When people ask if a 325 “will fit,” they usually mean three things at once:
- Will it clear the inner suspension side?
- Will it stay off the outer fender under load?
- Will the wheel width and offset place the sidewall in the right spot?
If you want the clean answer, start with the factory placard, then compare your current wheel and tire specs. Michelin’s tire size page points drivers to the sidewall, owner’s manual, and door-jamb placard for the tire size the vehicle was built around.
Sidewall Ratio Changes The Full Package
Same width. Different personality. That’s the easiest way to think about aspect ratio. A 325/25 tire has a short sidewall and a sharper look. A 325/35 tire carries more sidewall, which changes ride feel, wheel-gap look, and total diameter.
That means width alone never tells the whole story. You need the full size code.
| Tire Size | Sidewall Height | Overall Diameter |
|---|---|---|
| 325/25R20 | 3.20 in | 26.40 in |
| 325/30R19 | 3.84 in | 26.68 in |
| 325/30R20 | 3.84 in | 27.68 in |
| 325/35R19 | 4.48 in | 27.96 in |
| 325/40R18 | 5.12 in | 28.24 in |
Where 325 Tires Make Sense
A 325 tire earns its keep when the car can use it. Big-power rear-drive cars are the obvious match. If you’re trying to tame wheelspin on a hard launch or add more rear grip for corner exit, a wider tire can help. Still, the tire compound and suspension setup matter just as much as the size stamp on the sidewall.
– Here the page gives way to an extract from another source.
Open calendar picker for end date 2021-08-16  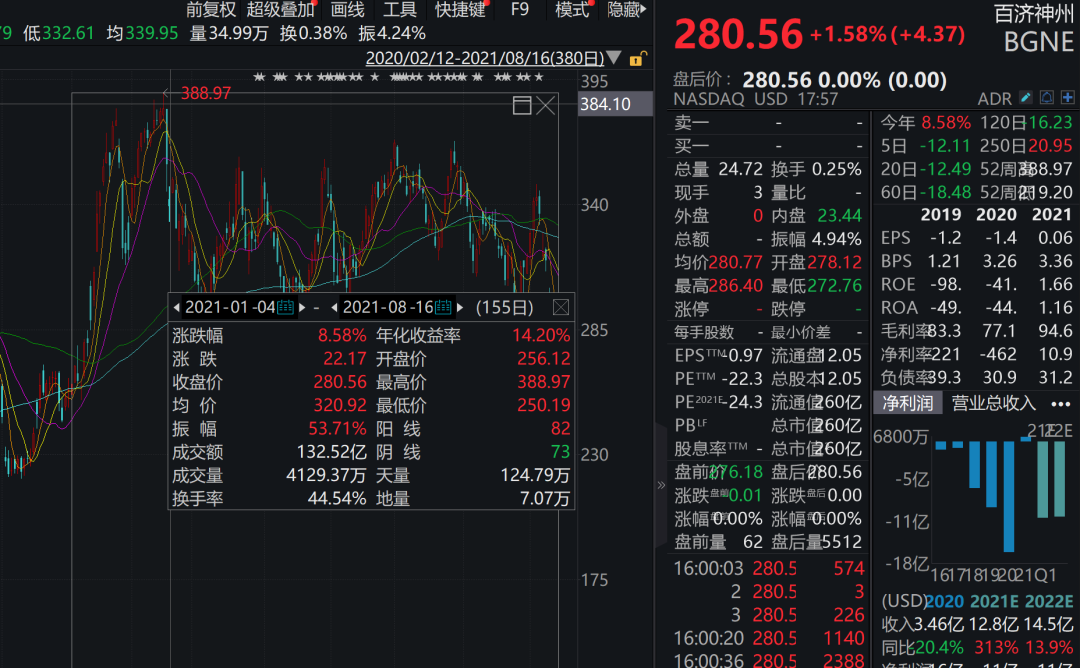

Plenty of street cars do just fine on less width. Going to a 325 just for looks can bring trade-offs you may not love once the new-tire buzz wears off.
- Heavier steering feel on setups where wide tires are used up front
- More sensitivity to grooves and ruts in the road
- Higher cost than narrower sizes
- Fewer tire choices in some wheel diameters
- Tighter clearance around liners, arms, and fenders
When 325 Tires Are Too Much
There’s a point where extra width stops helping. If the wheel is too narrow, the tire shape gets pinched. If the wheel is too wide, the sidewall can sit in a shape the tire maker did not intend. If the offset is wrong, the tire may fit the wheel just fine and still fit the car badly.
There’s also the balance issue. A giant rear tire on a mild street car can look cool in photos, yet the car may feel slower to rotate, harder to package, and more expensive to keep on the road. That does not make a 325 tire bad. It just means it needs the right car and the right reason.
What To Check Before You Buy
Before ordering a 325 tire, run through the boring stuff. That boring stuff saves money.
- Check the factory tire placard and owner’s manual.
- Check your wheel width and offset.
- Check inner and outer clearance at full compression.
- Check the tire maker’s approved wheel-width range for that size.
- Check load index and speed rating, not just width.
- Check whether your car uses an OE-marked tire spec.
Do that, and the number starts making sense fast. A 325 tire is not some mystery giant. It is a tire with a nominal section width of 325 millimeters, or about 12.8 inches, plus a full set of fitment details wrapped around that one figure. Read the full code, match it to the car, and you’ll know whether that wide stance is a smart pick or just wishful thinking.
References & Sources
- Continental Tire.“How To Read Your Tire Sidewall”Explains that the first three digits show section width in millimeters and that mounted width varies with the rim.
- Michelin.“Choosing the Right Tire Size for Your Vehicle”Shows where to find the factory-recommended tire size and why the vehicle placard and owner’s manual matter for fitment.